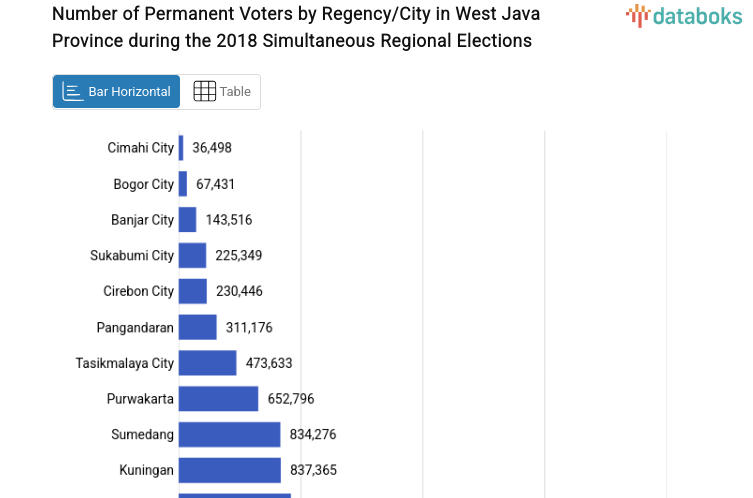Click the 652,796 value label
The height and width of the screenshot is (498, 753).
point(291,399)
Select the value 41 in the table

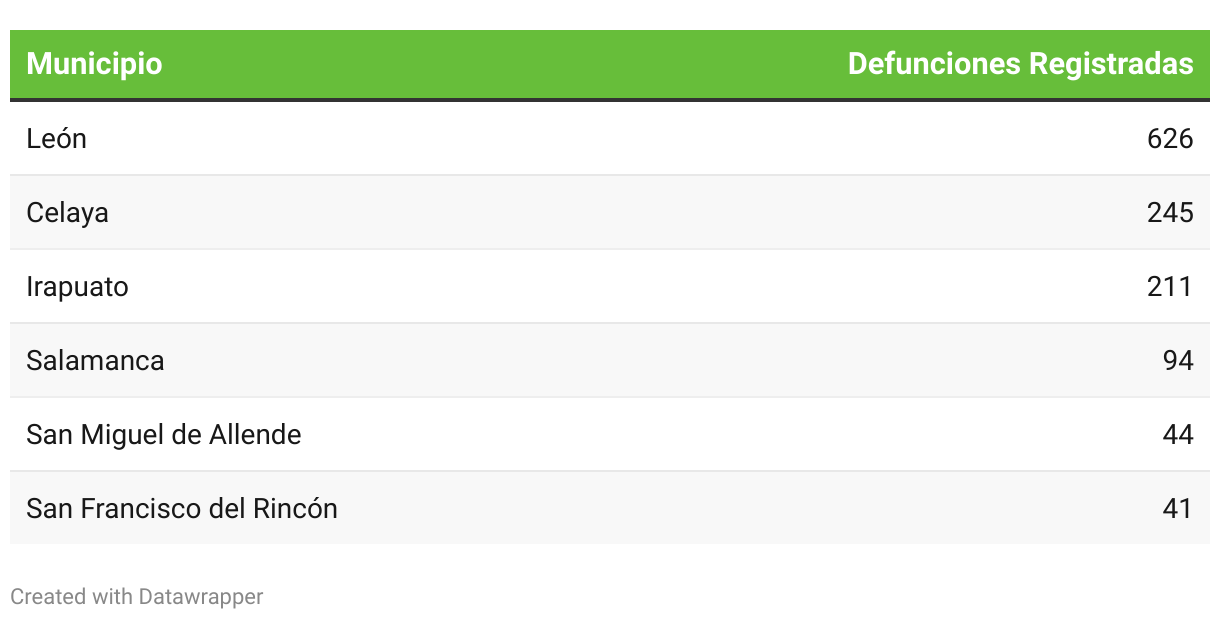(1178, 509)
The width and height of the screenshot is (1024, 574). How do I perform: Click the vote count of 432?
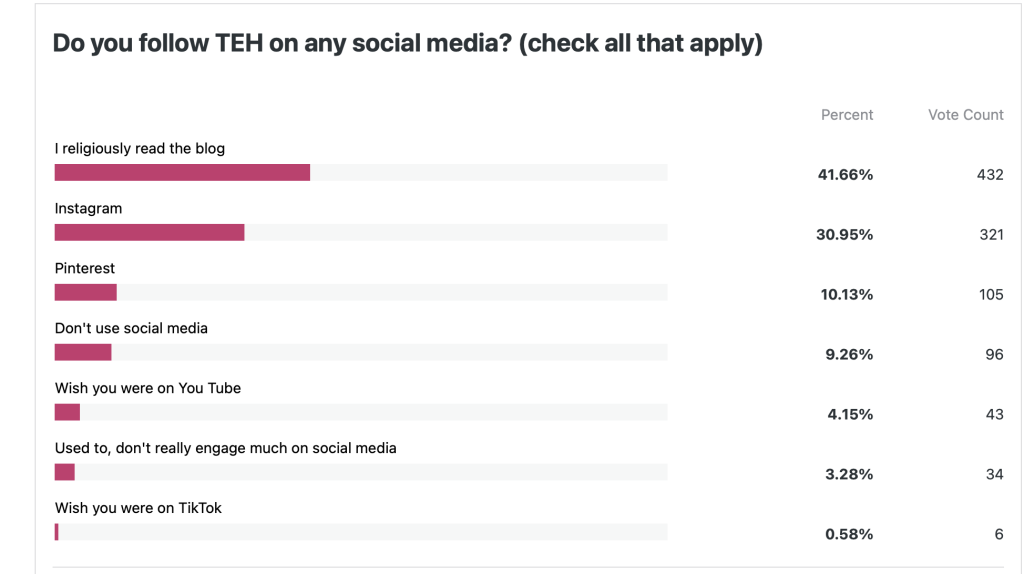(990, 175)
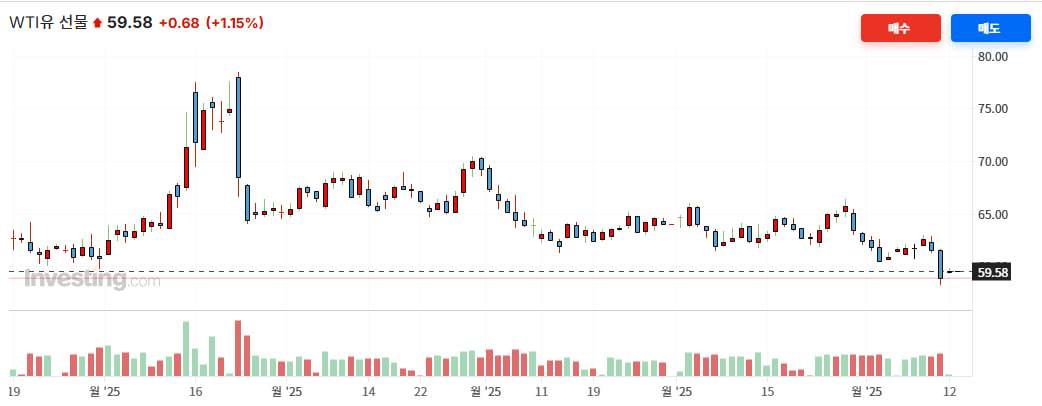Open the WTI유 선물 instrument title
1042x406 pixels.
49,22
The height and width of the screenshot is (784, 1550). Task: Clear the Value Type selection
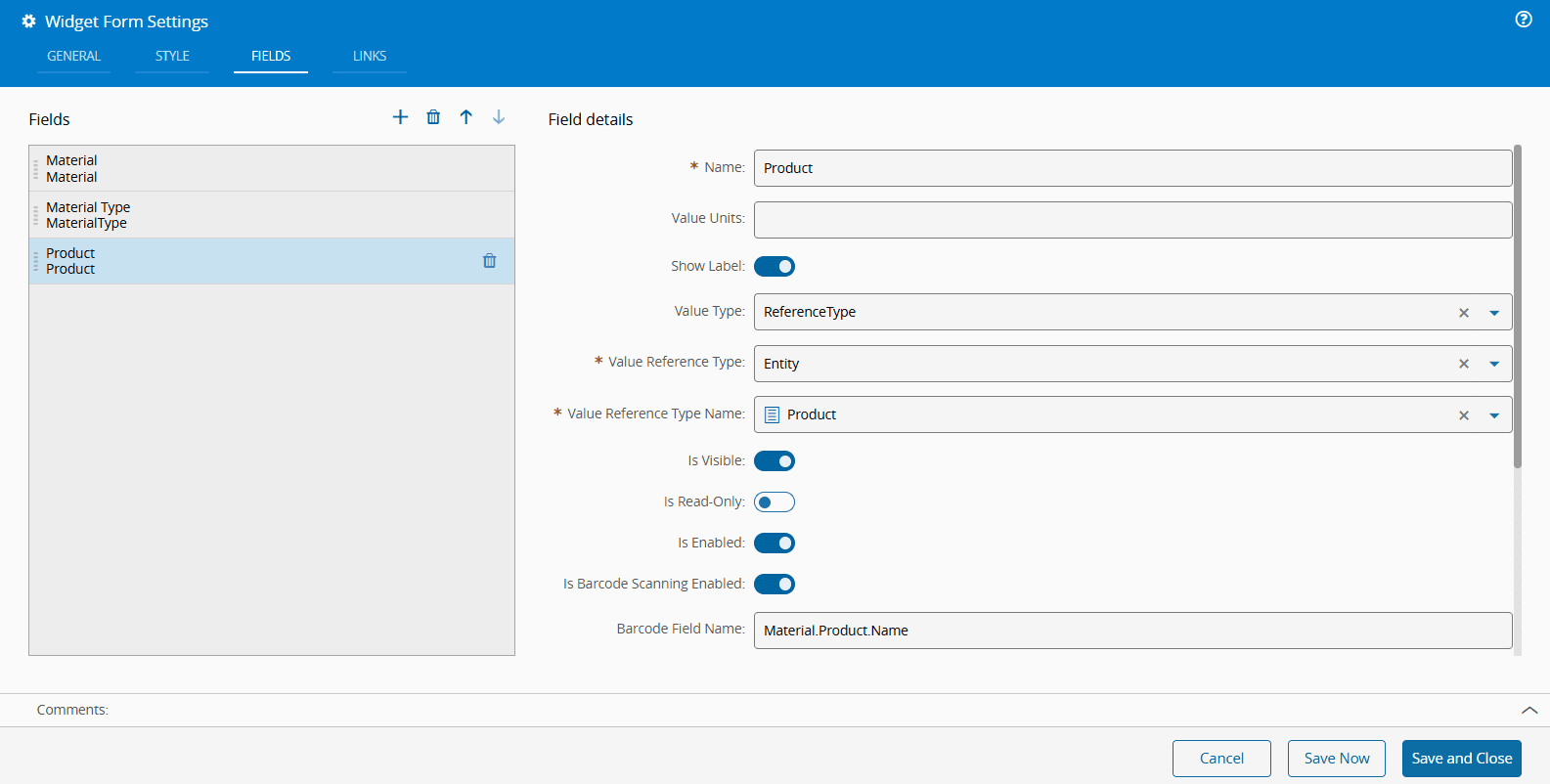pos(1464,313)
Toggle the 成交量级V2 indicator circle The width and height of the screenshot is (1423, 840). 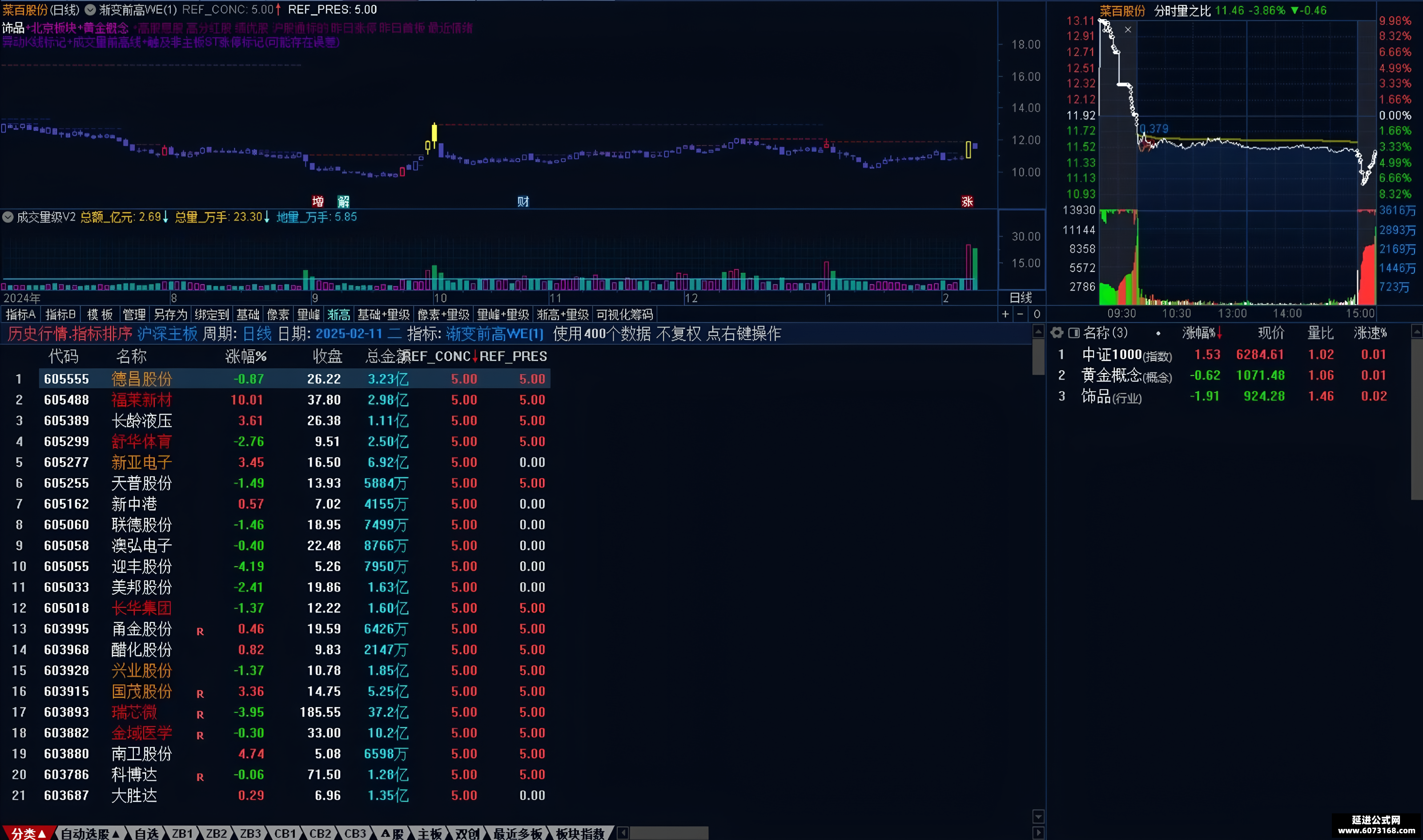tap(8, 217)
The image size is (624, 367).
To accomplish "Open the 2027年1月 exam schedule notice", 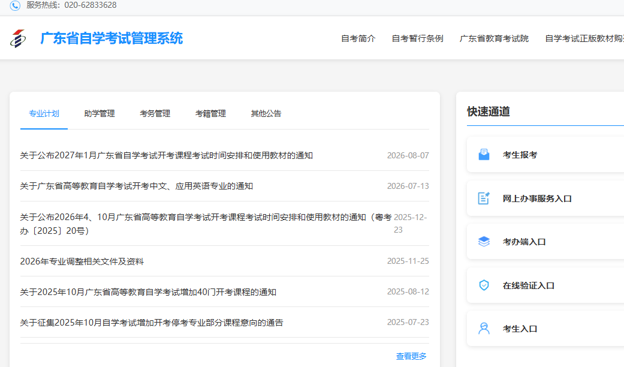I will pos(166,155).
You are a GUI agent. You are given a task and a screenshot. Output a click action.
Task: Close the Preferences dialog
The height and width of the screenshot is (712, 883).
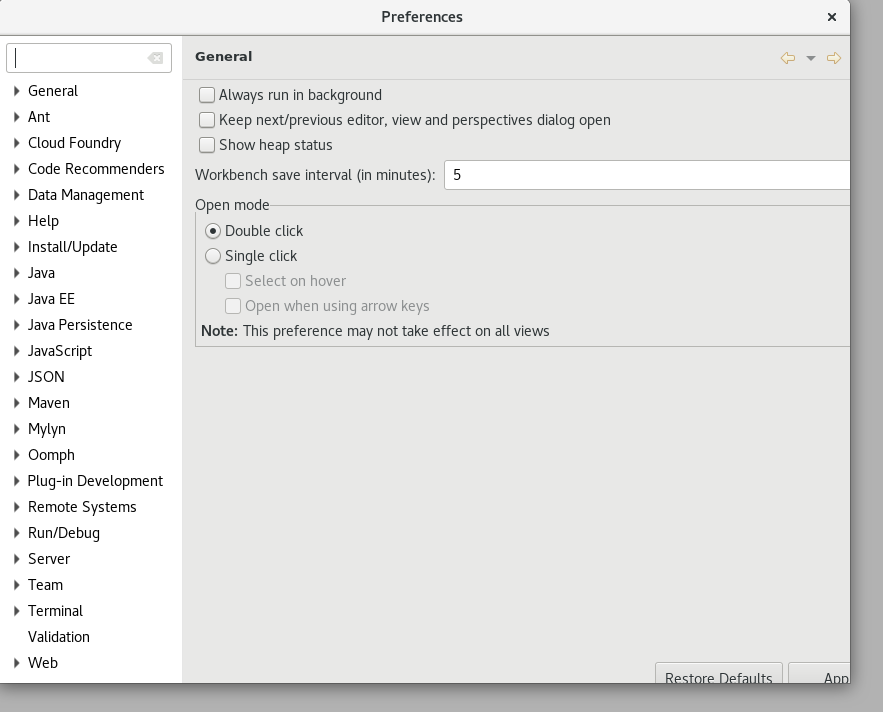[x=831, y=17]
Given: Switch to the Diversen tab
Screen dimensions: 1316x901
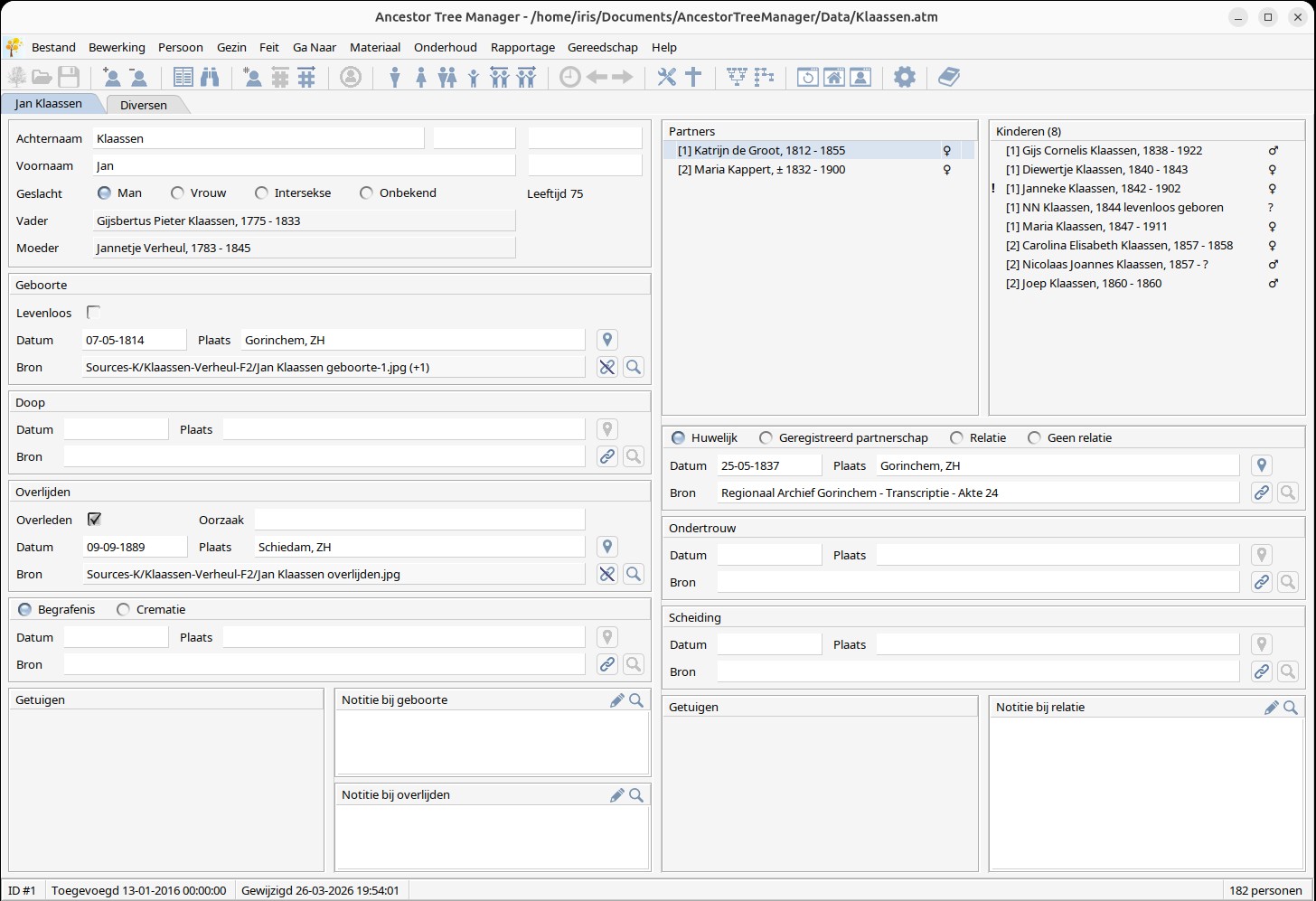Looking at the screenshot, I should [144, 105].
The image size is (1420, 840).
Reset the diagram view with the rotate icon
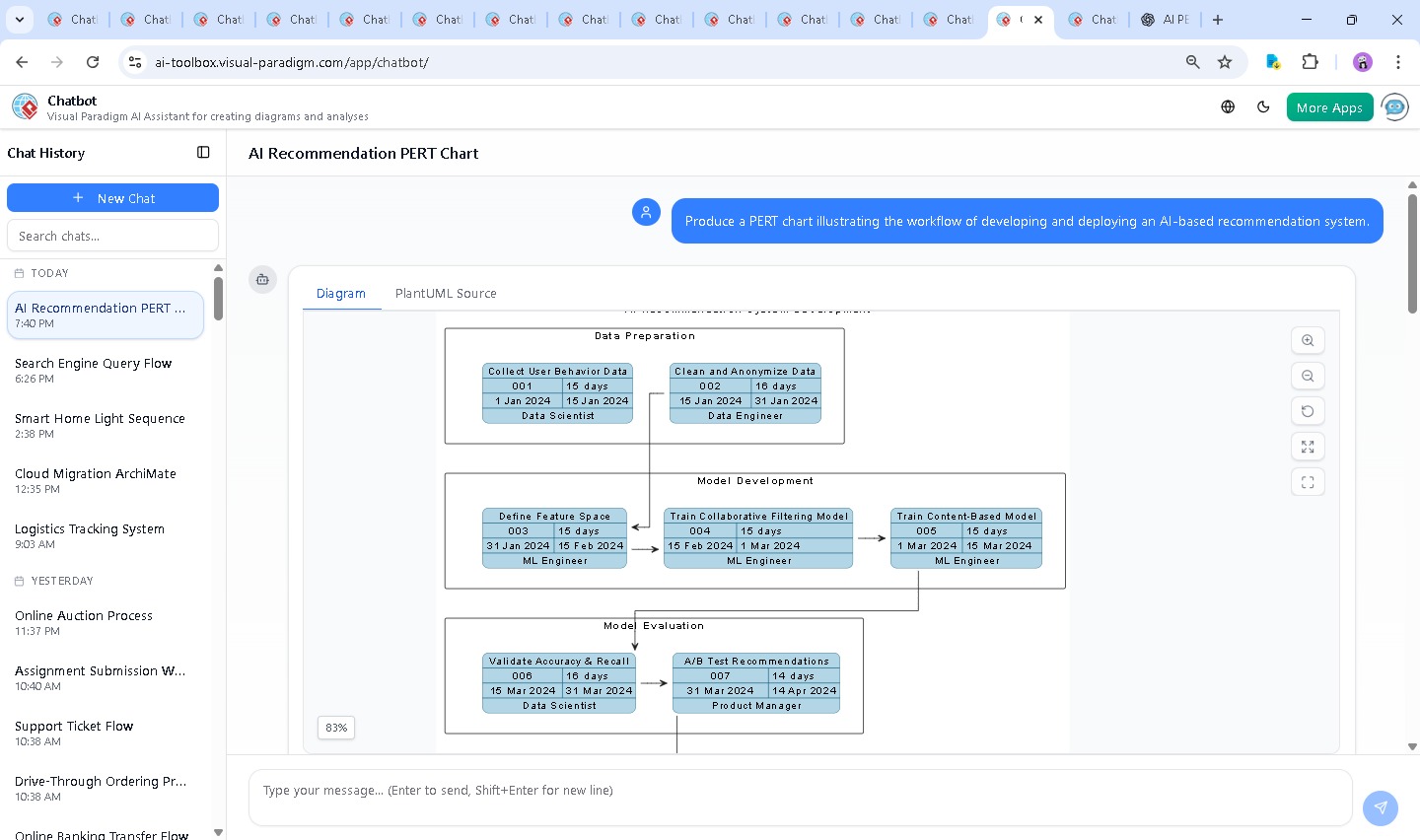pyautogui.click(x=1308, y=411)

---

Exercise brief:
Using the entries above, give the number of lines that include "size", with no added words.

Expected output:
2